▸ **WHAT YOU NEED TO DO**
Retype the material that follows exactly, limited to the lines from the one with "The height and width of the screenshot is (197, 341)." through the one with "This screenshot has height=275, width=423.", and keep out all pictures.

+++ MATERIAL PROVIDED

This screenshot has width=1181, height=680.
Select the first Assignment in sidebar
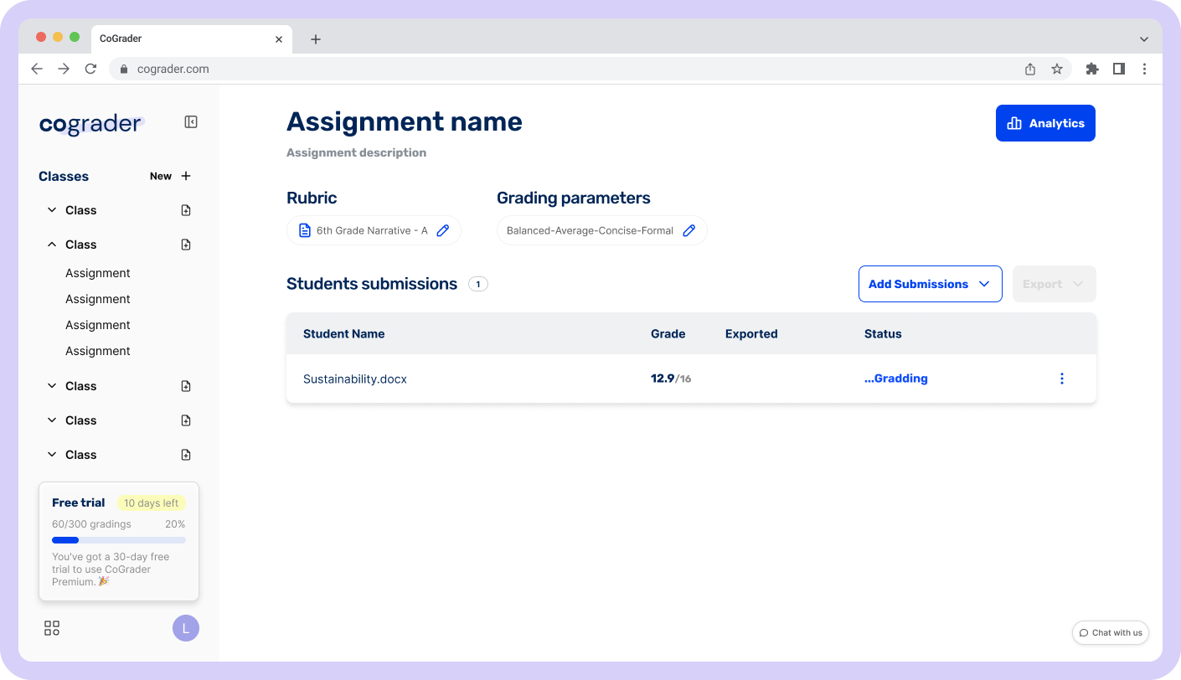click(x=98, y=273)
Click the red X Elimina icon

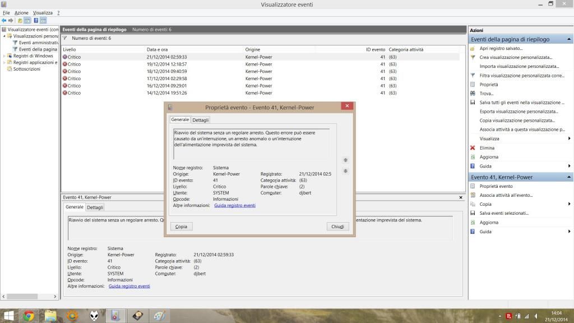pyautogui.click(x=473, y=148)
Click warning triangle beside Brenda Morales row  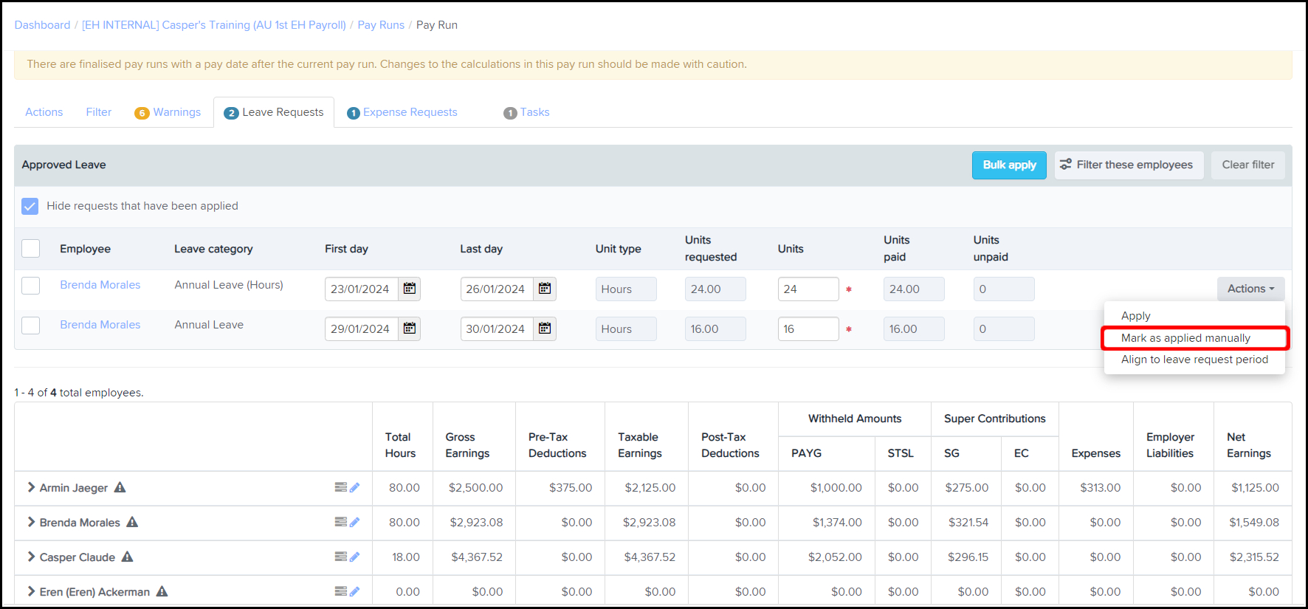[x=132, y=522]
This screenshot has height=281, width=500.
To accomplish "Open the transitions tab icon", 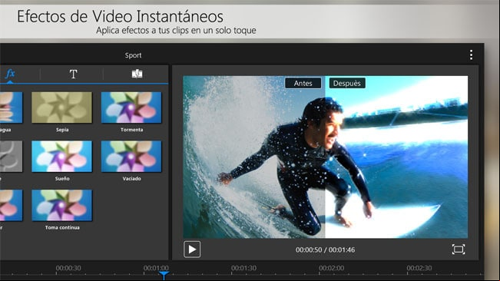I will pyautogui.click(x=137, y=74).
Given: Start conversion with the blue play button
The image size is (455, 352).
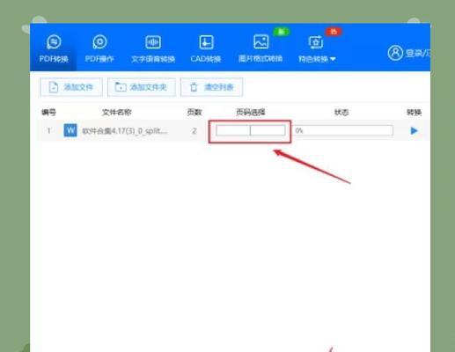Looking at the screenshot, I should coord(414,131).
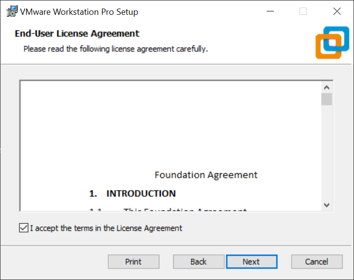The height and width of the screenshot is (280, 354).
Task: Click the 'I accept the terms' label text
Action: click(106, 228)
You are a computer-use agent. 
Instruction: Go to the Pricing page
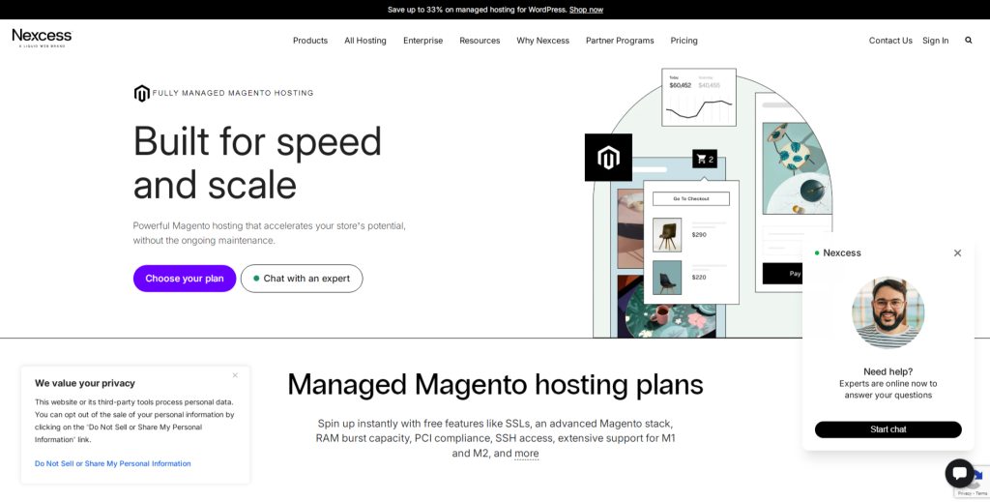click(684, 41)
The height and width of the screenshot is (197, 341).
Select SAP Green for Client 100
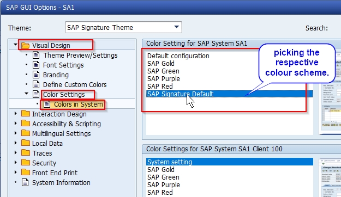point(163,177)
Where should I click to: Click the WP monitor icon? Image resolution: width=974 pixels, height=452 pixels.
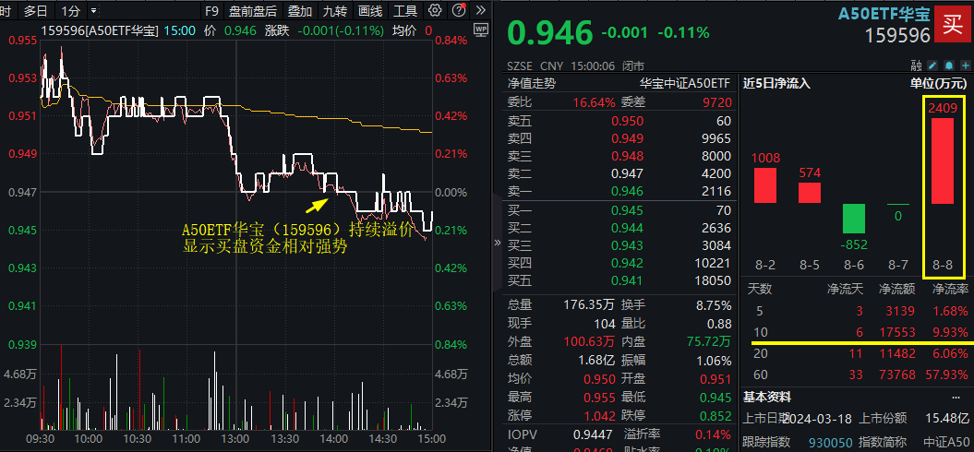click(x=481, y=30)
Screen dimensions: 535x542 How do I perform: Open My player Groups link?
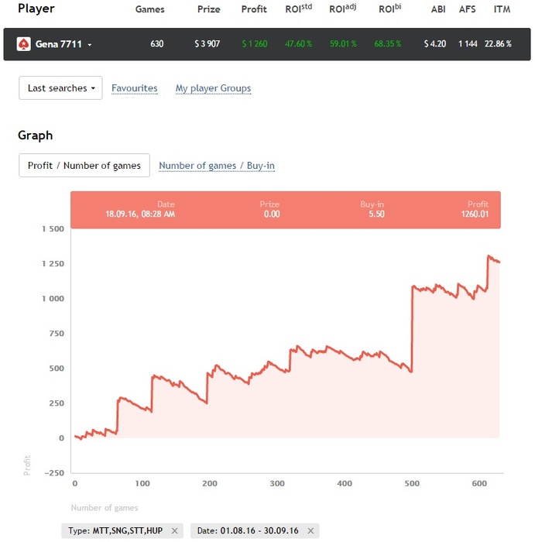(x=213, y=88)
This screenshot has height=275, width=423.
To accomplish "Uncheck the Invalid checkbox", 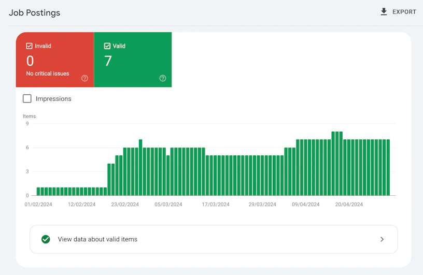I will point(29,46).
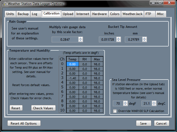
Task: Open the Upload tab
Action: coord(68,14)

++++++
+++ MATERIAL PROVIDED

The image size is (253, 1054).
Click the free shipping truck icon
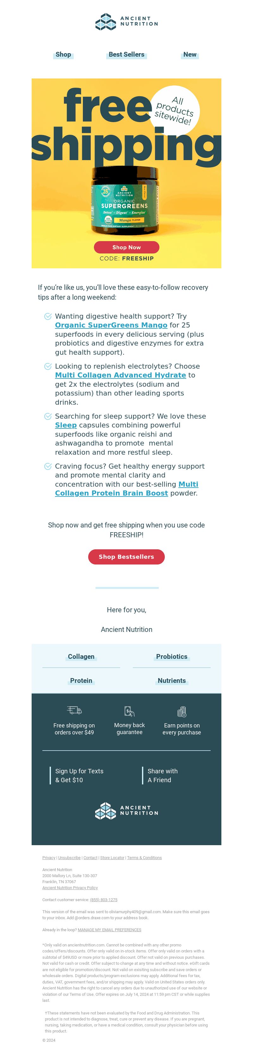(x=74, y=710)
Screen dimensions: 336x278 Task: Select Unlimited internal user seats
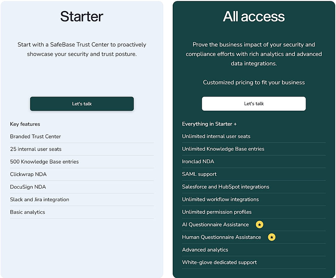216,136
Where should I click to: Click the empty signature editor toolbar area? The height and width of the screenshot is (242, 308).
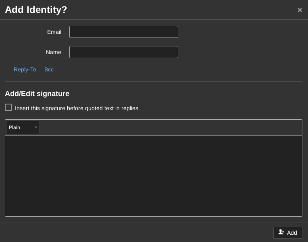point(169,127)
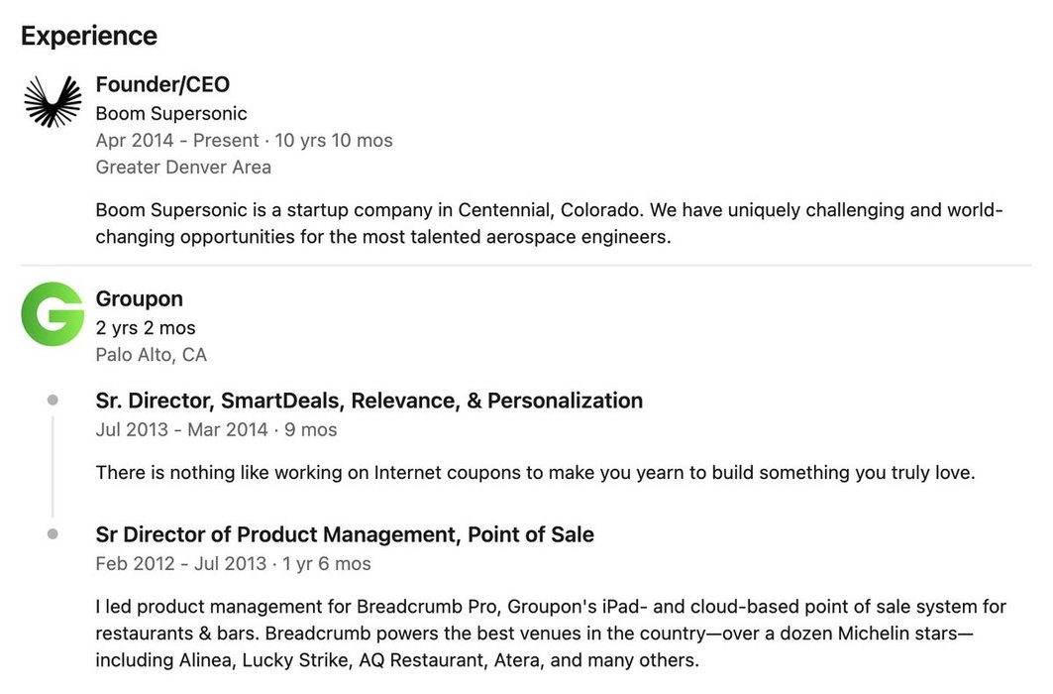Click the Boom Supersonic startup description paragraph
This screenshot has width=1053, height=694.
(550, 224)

++++++

▸ **SOLUTION BELOW**
The height and width of the screenshot is (197, 341).
Select SAP Green for Client 100
point(163,177)
Where should I click to: Click the WP monitor icon? Image resolution: width=974 pixels, height=452 pixels.
click(x=481, y=30)
Screen dimensions: 535x542 How do I perform: Open My player Groups link?
(x=213, y=88)
This screenshot has height=275, width=423.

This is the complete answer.